Objectives: Earth and Venus are called "sister" planets because they are of similar size and density, implying that they are composed of similar material. Because of their similar size, composition, and age (both "born" 4.6 billion years ago, on a Thursday afternoon), we might expect that they operate in the same way. Our supposition couldn't be more incorrect! The NASA Magellan mission to Venus provides a wealth of data, including altimetry (surface elevation) and radar imagery (like black and white photographs) of 98% of the planet. We will be using the same NASA data used by planetary scientists in today’s lab. These data allow us to ask fundamental questions about how Venus formed and how it operates today. By looking at the Magellan data to learn something about our sister planet, we will gain a different perspective in our understanding of the Earth. This lab provides an excellent review of our own planet , how its spheres interact, and how they have changed through Earth’s 4.6 billion years of history. One very important question is, Why are these two seemingly similar terrestrial planets so different?
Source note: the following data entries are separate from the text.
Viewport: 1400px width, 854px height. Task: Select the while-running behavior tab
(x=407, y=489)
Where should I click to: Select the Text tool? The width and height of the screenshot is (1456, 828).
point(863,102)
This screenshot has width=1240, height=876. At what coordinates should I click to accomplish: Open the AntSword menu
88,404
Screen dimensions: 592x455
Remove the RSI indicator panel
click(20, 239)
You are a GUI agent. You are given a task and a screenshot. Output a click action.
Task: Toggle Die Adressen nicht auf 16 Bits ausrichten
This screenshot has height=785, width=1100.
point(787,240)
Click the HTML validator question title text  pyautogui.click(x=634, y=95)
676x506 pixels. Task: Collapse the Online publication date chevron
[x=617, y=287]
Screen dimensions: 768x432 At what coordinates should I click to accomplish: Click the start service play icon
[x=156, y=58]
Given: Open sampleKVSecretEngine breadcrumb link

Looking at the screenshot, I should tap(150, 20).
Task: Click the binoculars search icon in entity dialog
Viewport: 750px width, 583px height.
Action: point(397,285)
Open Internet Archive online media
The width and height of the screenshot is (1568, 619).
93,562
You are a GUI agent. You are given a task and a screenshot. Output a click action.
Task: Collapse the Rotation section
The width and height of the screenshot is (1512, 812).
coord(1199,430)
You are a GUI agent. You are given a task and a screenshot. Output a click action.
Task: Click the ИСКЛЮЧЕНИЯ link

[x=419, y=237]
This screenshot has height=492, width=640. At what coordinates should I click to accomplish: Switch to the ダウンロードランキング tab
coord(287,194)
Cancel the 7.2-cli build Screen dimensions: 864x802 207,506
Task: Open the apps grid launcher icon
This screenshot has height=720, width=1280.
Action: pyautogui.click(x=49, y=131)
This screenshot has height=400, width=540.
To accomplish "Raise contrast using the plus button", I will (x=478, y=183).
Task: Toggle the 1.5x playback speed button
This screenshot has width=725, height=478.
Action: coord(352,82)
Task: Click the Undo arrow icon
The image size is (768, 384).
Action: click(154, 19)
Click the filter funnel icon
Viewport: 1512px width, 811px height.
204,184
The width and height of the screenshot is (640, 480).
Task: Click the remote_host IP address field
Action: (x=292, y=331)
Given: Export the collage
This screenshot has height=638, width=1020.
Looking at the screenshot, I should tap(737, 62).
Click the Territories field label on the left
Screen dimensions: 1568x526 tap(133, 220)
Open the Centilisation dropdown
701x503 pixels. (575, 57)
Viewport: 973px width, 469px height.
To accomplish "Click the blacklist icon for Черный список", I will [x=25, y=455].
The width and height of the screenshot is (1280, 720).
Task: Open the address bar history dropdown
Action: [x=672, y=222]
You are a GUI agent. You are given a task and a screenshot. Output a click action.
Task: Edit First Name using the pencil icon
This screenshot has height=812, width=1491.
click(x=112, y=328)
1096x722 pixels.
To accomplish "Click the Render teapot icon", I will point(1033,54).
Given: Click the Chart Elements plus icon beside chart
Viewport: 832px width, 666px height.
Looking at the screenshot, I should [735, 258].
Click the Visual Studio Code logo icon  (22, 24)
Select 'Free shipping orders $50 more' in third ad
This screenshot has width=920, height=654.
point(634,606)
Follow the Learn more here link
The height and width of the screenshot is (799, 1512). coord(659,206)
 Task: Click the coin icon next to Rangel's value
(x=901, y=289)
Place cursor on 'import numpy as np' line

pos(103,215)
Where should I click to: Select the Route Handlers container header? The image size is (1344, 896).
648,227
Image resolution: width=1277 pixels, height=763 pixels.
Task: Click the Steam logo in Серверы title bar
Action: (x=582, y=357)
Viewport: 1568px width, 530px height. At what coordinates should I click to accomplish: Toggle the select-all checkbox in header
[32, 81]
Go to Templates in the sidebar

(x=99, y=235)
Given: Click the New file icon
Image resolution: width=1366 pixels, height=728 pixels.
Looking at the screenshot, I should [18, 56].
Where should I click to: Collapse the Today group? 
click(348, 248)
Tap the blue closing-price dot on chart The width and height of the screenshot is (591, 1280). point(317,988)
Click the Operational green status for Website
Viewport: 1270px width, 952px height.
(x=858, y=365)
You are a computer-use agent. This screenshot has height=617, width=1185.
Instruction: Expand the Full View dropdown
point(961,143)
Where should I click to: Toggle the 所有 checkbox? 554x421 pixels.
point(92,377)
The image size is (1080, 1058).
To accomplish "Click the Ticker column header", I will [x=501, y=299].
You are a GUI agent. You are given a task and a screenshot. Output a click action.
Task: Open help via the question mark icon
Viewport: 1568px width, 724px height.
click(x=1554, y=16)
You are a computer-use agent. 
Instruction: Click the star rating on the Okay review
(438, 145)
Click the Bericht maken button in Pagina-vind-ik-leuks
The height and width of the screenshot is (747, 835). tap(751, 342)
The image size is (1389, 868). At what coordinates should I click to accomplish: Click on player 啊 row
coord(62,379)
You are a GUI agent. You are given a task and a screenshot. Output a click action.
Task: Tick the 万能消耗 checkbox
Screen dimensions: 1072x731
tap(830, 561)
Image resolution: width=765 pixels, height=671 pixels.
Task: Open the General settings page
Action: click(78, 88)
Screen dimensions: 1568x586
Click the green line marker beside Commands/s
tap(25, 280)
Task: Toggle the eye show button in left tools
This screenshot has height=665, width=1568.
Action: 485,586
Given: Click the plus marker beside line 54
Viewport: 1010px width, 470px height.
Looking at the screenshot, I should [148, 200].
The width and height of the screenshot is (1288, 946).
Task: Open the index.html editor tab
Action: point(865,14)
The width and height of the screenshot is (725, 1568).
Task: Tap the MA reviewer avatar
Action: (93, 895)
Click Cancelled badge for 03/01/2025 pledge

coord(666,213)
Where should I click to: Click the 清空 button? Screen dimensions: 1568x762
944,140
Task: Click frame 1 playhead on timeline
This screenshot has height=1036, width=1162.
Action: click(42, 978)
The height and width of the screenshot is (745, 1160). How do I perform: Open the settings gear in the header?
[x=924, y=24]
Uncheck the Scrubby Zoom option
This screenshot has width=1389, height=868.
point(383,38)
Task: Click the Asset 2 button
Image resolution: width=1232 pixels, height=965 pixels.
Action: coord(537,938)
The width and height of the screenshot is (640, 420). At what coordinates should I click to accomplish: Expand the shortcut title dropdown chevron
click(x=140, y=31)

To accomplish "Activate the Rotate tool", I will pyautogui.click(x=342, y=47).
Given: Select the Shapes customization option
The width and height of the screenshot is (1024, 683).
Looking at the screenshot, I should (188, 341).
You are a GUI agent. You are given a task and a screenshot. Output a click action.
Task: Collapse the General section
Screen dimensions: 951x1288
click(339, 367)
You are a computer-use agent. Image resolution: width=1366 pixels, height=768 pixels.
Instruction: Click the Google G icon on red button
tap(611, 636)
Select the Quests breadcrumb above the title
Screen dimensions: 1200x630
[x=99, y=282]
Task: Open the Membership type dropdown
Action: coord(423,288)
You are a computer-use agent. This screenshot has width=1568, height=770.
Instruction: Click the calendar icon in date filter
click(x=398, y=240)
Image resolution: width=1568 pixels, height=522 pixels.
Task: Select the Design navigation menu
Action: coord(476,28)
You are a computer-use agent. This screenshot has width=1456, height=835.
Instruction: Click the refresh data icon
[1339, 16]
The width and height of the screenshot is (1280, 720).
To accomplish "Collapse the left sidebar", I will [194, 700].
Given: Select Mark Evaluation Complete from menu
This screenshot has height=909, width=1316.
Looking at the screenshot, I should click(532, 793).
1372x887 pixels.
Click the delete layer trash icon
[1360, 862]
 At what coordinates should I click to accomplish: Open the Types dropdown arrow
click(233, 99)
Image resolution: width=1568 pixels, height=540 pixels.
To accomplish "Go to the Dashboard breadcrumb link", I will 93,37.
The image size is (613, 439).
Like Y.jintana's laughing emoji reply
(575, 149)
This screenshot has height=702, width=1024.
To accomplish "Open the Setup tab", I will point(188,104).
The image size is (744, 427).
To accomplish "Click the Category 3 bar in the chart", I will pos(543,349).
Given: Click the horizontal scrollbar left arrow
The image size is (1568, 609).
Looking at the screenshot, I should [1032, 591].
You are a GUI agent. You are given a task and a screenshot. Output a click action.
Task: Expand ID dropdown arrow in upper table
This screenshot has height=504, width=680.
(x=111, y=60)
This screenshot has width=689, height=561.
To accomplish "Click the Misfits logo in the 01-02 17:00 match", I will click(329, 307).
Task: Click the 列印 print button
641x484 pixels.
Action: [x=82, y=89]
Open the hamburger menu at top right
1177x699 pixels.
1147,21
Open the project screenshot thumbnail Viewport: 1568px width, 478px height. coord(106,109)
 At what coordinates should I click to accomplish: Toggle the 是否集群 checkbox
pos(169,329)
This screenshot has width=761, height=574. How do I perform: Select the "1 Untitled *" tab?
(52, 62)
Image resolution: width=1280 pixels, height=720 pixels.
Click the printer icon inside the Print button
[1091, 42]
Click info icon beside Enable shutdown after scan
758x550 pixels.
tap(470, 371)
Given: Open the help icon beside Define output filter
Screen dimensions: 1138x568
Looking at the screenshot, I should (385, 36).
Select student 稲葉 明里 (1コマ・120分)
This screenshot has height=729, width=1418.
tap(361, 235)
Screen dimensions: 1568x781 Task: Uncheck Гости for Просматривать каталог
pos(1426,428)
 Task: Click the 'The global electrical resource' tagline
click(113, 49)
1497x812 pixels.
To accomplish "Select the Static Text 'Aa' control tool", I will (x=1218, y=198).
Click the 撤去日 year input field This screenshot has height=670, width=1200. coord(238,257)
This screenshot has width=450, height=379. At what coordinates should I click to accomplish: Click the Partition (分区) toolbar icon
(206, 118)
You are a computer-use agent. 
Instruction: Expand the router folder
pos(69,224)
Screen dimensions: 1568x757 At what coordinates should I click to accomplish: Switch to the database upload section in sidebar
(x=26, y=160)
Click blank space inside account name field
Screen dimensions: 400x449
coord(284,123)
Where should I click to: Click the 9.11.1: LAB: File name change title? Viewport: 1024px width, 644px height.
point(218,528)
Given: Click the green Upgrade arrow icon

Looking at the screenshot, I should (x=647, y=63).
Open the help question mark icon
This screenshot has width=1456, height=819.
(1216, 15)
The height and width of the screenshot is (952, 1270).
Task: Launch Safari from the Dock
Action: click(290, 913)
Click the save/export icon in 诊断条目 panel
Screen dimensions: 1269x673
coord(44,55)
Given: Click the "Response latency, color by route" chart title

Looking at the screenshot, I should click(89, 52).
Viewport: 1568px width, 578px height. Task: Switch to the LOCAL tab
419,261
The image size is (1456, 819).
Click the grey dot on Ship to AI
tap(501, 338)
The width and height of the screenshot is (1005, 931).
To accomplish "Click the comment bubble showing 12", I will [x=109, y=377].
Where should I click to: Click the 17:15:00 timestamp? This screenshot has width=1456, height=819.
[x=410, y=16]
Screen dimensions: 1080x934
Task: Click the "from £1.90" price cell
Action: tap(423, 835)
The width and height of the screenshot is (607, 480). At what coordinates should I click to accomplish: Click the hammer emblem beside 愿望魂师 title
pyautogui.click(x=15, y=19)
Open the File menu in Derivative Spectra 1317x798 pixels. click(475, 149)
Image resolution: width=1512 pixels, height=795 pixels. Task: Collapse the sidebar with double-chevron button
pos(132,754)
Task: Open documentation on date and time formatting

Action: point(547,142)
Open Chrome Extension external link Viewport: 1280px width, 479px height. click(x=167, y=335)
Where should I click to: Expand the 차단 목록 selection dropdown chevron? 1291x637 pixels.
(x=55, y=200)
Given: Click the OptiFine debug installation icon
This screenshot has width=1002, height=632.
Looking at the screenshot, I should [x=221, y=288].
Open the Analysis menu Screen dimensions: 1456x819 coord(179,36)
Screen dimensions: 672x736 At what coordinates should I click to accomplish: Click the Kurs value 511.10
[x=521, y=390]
Reading: Skinner, Porter & Botkin, The Blue Planet Chap. 1: p.34-39.

bang.lanl.gov/solarsys/eng/homepage.htm

mpfwww.jpl.nasa.gov/default.html

Background on the Magellan mission: For part of this lab you will be looking at images of the surface features of Venus, brought to you by the 1989-92 NASA Magellan satellite. The Magellan mission to Venus returned radar images (Synthetic Aperture Radar, or SAR) of ~98% of Venus’ surface. The images have a resolution of ~100 meters (that is, we could see a football field, or an empty Olympic-size swimming pool on Venus if they existed, but we wouldn’t be able to see a tennis court). Radar was used to "see" through Venus’ thick atmosphere because visible light cannot penetrate its cloud cover (see below). For our purposes, we can view the radar images like black and white photographs. Rough areas reflect most of the radar signal back to the spacecraft and therefore they appear bright on the SAR images, whereas smooth areas do not reflect much of the radar signal back to the spacecraft (they act like a mirror reflecting the signal away from the spacecraft) and therefore these areas appear dark on the SAR images. In 1972 the former Soviet union landed the Venera 8 lander on the surface of Venus and was able to measure the bulk rock composition at several locations. In each case the data indicates a generally basaltic rock composition.